Eu queria voltar a ser ouvido
Gustavo de Almeida Ribeiro
São cada vez mais comuns os julgamentos monocráticos dos habeas corpus e dos recursos ordinários em habeas corpus, por parte dos Ministros do Supremo Tribunal Federal, em detrimento dos julgamentos colegiados[1].
Em caso de inconformidade da parte, resta a possibilidade do agravo interno, julgado em meio virtual ou em lista.
Sei que essa medida decorre da profusão de habeas corpus impetrados diariamente no STF, todavia, cabe tecer algumas considerações que vão além dos números.
Em primeiro lugar, muitas ações constitucionais que chegam ao Supremo não têm qualquer chance de prosperar: não estão instruídas, voltam-se contra autoridades coatoras cujo julgamento não cabe ao Tribunal ou, ainda, são incompreensíveis. Tais processos fazem volume, mas são resolvidos rapidamente.
Além disso, compreendo que temas estritamente de direito, com pouca influência da situação fática em questão, possam ser apreciados de forma monocrática, desde que a matéria neles veiculada já esteja consolidada.
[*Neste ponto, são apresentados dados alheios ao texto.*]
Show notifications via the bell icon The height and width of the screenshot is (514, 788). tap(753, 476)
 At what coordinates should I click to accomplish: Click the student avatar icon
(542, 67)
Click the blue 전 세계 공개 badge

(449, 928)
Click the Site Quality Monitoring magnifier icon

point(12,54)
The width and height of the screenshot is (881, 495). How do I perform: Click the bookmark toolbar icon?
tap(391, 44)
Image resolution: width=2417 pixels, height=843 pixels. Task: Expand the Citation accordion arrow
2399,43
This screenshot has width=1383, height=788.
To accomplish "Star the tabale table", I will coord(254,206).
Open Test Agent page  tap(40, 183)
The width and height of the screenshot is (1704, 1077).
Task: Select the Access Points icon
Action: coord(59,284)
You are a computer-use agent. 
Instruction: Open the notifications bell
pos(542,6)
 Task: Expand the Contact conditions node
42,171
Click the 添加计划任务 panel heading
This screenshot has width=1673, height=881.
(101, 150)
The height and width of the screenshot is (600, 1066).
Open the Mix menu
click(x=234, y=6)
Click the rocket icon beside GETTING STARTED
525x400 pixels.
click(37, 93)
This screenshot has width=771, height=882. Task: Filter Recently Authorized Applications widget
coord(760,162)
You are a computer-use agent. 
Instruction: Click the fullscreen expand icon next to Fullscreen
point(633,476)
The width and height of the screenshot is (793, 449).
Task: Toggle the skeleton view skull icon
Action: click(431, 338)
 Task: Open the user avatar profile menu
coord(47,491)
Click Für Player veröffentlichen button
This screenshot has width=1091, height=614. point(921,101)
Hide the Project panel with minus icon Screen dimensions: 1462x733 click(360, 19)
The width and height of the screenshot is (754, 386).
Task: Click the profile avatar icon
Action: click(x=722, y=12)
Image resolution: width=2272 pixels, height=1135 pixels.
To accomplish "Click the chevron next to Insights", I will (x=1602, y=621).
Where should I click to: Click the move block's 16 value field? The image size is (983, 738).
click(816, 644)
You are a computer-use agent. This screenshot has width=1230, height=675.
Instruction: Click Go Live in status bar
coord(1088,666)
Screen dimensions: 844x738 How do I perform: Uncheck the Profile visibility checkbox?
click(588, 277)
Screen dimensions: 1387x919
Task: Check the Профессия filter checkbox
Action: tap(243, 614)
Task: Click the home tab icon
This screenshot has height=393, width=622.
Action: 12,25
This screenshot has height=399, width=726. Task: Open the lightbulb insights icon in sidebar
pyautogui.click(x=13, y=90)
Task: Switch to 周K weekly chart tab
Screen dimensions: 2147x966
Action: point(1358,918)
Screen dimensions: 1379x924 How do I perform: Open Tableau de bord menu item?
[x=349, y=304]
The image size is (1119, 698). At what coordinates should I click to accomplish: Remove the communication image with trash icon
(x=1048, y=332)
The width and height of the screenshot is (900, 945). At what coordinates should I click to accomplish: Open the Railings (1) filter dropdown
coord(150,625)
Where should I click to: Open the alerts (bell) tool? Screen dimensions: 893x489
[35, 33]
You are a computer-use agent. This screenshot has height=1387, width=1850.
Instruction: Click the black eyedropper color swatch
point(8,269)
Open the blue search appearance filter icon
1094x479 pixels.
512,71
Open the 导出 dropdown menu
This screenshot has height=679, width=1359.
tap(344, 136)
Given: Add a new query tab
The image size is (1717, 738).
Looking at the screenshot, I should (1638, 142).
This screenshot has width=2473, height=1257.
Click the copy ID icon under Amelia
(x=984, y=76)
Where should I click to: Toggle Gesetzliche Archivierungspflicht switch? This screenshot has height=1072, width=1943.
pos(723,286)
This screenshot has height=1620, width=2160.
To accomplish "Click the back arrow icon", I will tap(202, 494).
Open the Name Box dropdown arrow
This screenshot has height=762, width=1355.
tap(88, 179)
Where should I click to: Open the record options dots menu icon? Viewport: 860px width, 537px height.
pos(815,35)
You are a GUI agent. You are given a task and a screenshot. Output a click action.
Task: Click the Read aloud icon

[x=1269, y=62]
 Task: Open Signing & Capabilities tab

Todavia, o que tenho notado recentemente é a opção pelo julgamento monocrático em temas ainda não pacificados e, pior, por vezes, para se chegar à resultados distintos do precedente firmado por um colegiado.
Se o julgamento em lista que advém da interposição do agravo já não é o ideal, aquele que ocorre em ambiente virtual torna-se ainda mais questionável.
A situação fica pior ao se indeferir pedido de retirada do julgamento do sistema virtual, passando-o para a forma presencial, sob o fundamento de que o tema está consolidado sem, para tanto, se indicar um precedente sequer.
Patrocino uma série de HCs e RHCs perante o Supremo Tribunal Federal já há bastante tempo, pelo que vivenciei de perto as mudanças ocorridas na Corte. Como falei, sou capaz de compreender algumas, mas, penso que outras são exageradas e, pior ainda, por vezes, geram sensação de tratamento diferenciado.
A cada semana que passa existem cada vez menos processos julgados de forma presencial e colegiada no que respeita à Defensoria Pública da União. Cheguei a ver quase vinte serem julgados em uma só sessão da Segunda Turma, enquanto hoje, muitas sessões não têm sequer um, apesar do grande número de impetrações com temas diversos.
Com mais de dez anos de militância perante a Corte, posso dizer com tranquilidade da enorme diferença entre o julgamento original, em que a defesa, se entender necessário, pode usar da palavra, do mero julgamento de agravo. Nunca virei um agravo interno contra o voto do Ministro relator; em julgamentos diretos, já ganhei vários após a sustentação oral contra o voto do relator original.
Não pretendo e, em verdade, nunca agi assim, sustentar em todos ou em uma profusão de feitos, mas gostaria de poder falar em algumas situações recorrentes ou cuja interpretação do STF precisa ser repensada. Muitas vezes, quando sustento um habeas corpus, estou falando por milhares de pessoas, vide as questões envolvendo execução penal, relevantes para um sem número de casos.
Aliás, o Tribunal tem adotado a postura de pedir a dispensa da sustentação oral quando vai conceder a ordem. Claro que consinto, sem, contudo, deixar de lamentar em certas oportunidades, uma vez que sustento a tese.
Ainda não vislumbrei solução, sendo o presente apenas um lamento, de qualquer modo, não desisti de pensar, nem de incomodar. Muitos dependem disso.
Brasília, 22 de setembro de 2017
[1] Exceção feita ao Ministro Marco Aurélio que não adota a prática dos julgamentos monocráticos.